GOAL: Turn the rows, from the first one through the line containing "Describe the element at coordinates (2496, 686)", into a numbered list, leaving out any blank lines.
───── DATASET ENTRIES
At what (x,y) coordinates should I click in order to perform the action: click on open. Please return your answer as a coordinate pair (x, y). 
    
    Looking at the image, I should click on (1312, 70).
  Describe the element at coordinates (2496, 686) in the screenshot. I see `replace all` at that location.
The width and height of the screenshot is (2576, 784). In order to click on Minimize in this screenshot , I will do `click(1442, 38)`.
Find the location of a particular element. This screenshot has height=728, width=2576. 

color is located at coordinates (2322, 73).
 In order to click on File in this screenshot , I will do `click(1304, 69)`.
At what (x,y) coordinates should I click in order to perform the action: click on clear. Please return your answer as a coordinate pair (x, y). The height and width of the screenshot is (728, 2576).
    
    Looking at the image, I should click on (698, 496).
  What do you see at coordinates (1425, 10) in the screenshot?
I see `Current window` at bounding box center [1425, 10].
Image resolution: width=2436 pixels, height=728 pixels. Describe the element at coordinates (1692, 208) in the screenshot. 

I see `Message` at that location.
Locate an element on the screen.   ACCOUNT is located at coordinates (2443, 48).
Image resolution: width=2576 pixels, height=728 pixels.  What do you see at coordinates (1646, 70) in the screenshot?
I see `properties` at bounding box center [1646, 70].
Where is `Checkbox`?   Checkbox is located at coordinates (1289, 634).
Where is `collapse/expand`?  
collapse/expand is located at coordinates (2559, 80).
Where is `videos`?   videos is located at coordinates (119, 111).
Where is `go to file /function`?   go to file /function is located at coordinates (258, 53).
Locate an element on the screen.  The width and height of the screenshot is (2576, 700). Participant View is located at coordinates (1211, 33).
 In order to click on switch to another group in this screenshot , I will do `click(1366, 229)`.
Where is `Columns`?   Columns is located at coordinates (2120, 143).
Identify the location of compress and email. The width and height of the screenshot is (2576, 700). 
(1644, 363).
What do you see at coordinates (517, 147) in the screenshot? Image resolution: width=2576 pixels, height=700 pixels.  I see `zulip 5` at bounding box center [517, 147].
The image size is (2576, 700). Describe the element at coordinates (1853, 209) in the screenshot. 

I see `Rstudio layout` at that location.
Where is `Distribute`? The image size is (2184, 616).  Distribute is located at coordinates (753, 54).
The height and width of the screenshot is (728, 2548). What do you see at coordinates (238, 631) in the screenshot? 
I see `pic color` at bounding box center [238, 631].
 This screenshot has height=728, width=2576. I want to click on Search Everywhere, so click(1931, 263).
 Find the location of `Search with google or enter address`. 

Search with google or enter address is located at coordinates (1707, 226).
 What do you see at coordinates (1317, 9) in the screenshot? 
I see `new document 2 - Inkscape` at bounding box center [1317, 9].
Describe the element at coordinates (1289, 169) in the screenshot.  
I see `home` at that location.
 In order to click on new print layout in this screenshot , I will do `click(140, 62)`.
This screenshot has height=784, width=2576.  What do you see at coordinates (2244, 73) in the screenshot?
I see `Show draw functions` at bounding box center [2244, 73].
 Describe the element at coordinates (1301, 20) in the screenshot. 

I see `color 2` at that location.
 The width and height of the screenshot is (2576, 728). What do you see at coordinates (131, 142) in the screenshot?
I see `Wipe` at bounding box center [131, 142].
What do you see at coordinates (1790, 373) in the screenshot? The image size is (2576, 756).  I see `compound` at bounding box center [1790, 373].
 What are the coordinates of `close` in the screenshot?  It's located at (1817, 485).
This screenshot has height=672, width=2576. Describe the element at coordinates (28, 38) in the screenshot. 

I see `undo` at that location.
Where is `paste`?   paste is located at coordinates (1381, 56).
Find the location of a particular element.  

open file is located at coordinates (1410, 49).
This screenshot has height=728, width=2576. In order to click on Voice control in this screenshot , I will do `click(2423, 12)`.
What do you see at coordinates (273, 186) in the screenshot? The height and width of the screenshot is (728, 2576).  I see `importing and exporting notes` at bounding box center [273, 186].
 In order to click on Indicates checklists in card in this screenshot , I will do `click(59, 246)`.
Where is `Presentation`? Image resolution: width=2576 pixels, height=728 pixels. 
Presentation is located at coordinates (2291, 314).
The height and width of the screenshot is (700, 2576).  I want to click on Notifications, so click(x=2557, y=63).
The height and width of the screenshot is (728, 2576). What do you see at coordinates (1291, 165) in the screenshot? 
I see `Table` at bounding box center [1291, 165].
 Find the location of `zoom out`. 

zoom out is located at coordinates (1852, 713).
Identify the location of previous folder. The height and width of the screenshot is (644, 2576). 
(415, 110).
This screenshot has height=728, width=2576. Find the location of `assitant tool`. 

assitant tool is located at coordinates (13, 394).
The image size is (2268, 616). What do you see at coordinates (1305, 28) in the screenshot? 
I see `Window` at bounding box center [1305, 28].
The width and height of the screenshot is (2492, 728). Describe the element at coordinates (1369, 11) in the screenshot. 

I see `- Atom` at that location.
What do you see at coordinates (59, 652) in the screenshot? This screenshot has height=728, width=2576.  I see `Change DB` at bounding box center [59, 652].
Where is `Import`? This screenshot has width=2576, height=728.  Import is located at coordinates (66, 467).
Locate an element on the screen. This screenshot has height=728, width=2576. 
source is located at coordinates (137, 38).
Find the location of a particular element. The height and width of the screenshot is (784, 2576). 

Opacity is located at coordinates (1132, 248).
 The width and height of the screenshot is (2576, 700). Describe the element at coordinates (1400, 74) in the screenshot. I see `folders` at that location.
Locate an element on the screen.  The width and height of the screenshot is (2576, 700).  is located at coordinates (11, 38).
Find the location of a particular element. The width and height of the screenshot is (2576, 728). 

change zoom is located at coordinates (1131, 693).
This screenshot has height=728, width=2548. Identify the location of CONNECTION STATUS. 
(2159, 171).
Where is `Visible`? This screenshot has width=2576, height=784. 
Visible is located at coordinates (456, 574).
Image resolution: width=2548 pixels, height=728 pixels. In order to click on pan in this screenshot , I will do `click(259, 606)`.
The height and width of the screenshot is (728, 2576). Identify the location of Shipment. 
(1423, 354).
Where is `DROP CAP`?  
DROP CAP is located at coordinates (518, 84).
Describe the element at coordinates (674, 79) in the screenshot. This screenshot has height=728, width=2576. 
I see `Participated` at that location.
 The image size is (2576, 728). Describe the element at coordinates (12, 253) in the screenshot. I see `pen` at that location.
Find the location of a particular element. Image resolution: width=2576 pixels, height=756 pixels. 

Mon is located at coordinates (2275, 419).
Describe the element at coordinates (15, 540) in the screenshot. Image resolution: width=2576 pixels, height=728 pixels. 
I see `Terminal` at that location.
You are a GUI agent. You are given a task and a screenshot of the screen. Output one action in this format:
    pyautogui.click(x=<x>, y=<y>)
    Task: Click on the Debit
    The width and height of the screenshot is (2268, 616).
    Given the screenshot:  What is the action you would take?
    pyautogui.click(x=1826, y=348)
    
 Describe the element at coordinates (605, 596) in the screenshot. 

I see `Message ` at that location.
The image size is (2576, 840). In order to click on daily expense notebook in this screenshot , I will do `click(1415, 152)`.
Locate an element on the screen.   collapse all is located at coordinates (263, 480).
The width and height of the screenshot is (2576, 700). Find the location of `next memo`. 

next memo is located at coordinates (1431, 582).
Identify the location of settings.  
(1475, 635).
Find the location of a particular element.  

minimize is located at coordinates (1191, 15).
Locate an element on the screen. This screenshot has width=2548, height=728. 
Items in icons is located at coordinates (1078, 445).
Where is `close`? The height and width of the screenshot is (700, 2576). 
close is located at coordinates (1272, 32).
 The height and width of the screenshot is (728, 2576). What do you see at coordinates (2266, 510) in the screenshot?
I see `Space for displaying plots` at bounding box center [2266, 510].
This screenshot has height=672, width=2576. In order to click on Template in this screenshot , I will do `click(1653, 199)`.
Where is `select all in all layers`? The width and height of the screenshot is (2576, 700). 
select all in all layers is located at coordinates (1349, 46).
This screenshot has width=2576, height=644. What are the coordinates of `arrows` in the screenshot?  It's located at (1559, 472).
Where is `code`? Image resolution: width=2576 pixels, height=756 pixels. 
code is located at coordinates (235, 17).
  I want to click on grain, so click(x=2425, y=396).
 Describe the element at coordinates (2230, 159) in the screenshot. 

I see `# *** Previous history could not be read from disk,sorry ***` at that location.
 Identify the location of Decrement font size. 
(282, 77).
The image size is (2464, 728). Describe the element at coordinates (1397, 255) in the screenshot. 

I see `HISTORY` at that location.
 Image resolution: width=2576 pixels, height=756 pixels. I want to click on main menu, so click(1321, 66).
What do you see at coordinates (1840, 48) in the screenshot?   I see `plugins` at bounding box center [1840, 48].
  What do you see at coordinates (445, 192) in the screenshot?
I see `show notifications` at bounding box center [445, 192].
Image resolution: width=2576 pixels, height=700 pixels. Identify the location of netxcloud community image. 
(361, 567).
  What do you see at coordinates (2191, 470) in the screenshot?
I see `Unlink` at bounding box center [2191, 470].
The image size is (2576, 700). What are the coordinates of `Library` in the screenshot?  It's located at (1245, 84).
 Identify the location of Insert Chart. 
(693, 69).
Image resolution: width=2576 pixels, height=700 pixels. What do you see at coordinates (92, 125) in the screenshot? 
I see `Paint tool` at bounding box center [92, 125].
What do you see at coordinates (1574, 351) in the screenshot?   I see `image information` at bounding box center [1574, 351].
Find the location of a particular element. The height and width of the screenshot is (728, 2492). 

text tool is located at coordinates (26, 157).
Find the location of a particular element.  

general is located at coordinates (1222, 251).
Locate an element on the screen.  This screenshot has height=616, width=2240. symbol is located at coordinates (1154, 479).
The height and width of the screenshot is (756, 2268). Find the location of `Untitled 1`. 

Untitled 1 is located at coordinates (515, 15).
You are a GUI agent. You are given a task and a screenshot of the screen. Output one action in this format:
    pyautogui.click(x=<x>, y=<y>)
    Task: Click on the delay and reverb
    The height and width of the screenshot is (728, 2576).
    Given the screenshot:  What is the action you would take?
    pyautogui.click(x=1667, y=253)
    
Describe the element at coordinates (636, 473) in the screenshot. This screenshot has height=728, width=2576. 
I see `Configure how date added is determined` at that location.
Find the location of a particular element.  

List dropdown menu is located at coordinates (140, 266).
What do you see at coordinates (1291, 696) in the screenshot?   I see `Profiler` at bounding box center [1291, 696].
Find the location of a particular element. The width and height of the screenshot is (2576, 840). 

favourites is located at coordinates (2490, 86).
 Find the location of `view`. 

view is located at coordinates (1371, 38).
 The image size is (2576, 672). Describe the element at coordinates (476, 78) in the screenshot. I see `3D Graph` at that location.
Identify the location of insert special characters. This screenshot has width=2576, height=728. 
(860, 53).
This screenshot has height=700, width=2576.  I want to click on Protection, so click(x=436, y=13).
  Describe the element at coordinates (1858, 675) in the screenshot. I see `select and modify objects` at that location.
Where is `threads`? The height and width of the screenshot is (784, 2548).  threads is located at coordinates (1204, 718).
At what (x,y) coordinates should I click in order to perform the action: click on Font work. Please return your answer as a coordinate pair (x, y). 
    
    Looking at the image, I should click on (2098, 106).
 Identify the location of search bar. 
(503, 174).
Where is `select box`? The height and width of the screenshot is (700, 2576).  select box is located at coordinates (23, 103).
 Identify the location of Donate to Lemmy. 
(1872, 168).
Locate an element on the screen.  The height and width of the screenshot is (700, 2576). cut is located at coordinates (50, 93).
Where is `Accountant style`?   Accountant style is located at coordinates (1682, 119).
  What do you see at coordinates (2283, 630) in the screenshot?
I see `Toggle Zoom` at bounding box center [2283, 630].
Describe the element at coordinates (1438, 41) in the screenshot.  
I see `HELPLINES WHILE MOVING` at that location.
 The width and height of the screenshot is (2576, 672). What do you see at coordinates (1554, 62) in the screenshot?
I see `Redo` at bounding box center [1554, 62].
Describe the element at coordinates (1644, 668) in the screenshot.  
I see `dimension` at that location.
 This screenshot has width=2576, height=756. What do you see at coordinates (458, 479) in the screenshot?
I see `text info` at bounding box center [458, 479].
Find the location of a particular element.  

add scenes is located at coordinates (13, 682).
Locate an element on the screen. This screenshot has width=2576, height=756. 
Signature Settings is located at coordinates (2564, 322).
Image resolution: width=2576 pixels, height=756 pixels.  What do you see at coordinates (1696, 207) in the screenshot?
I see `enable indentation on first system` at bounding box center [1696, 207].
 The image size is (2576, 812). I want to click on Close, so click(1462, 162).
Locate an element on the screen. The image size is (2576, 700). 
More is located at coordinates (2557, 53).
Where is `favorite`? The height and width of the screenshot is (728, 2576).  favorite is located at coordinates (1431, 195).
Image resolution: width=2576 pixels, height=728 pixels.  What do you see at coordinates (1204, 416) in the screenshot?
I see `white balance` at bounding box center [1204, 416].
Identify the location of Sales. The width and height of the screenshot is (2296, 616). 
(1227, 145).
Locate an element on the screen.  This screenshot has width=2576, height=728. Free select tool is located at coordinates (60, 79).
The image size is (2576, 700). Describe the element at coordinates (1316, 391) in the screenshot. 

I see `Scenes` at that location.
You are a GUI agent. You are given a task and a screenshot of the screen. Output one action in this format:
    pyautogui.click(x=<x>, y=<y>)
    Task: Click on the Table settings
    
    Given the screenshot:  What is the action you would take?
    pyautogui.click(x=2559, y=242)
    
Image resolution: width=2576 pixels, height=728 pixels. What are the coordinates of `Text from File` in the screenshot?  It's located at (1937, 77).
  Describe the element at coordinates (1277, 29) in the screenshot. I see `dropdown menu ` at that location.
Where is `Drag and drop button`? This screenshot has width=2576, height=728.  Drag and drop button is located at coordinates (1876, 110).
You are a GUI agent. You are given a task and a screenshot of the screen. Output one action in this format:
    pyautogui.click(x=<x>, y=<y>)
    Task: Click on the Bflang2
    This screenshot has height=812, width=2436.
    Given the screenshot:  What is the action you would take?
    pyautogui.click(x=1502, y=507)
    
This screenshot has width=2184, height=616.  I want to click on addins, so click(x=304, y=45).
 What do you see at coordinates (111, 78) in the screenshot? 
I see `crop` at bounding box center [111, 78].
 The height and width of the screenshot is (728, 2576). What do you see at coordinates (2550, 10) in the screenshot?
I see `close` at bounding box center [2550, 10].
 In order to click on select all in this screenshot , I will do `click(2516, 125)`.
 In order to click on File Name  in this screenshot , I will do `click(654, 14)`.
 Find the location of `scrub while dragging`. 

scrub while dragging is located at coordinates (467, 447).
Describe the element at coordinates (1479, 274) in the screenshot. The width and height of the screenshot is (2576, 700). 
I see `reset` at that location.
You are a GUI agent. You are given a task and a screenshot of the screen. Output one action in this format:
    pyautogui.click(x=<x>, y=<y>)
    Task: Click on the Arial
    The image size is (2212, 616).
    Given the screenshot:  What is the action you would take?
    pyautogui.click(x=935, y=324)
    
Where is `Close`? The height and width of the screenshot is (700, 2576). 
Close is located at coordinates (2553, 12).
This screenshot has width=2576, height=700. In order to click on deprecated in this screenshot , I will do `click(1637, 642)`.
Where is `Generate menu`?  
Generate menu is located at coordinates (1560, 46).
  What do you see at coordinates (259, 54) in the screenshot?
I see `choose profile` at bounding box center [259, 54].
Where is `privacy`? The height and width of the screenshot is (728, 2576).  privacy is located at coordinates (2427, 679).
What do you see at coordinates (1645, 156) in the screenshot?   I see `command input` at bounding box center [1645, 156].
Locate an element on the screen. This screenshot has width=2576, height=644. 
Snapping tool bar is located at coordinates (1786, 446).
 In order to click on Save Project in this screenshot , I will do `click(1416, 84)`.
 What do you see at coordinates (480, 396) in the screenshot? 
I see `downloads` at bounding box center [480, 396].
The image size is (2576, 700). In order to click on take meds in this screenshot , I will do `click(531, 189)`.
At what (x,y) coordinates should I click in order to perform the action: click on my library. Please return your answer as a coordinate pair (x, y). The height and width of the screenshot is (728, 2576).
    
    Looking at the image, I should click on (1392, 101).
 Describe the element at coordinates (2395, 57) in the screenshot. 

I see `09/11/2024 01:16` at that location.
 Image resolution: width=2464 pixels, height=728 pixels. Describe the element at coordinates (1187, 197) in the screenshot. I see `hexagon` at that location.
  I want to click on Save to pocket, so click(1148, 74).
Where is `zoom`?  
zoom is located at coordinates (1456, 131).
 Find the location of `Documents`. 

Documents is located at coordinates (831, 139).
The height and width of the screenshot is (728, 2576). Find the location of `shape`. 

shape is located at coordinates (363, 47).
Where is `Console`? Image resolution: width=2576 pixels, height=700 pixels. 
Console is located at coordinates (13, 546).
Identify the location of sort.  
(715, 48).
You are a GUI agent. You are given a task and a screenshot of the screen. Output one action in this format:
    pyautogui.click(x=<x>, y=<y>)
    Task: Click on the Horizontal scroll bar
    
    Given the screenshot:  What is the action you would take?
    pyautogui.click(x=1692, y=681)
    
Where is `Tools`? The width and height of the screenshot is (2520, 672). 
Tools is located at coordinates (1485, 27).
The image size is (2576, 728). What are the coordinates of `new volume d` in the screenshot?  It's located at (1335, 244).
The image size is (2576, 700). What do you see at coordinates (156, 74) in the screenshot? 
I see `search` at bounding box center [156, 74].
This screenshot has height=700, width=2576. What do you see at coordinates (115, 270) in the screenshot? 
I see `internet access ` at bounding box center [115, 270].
──────────
WRITTEN REPLY:
1. At what (x,y) coordinates should I click in order to perform the action: click on open. Please return your answer as a coordinate pair (x, y). 
2.     Looking at the image, I should click on (1312, 70).
3.   Describe the element at coordinates (2496, 686) in the screenshot. I see `replace all` at that location.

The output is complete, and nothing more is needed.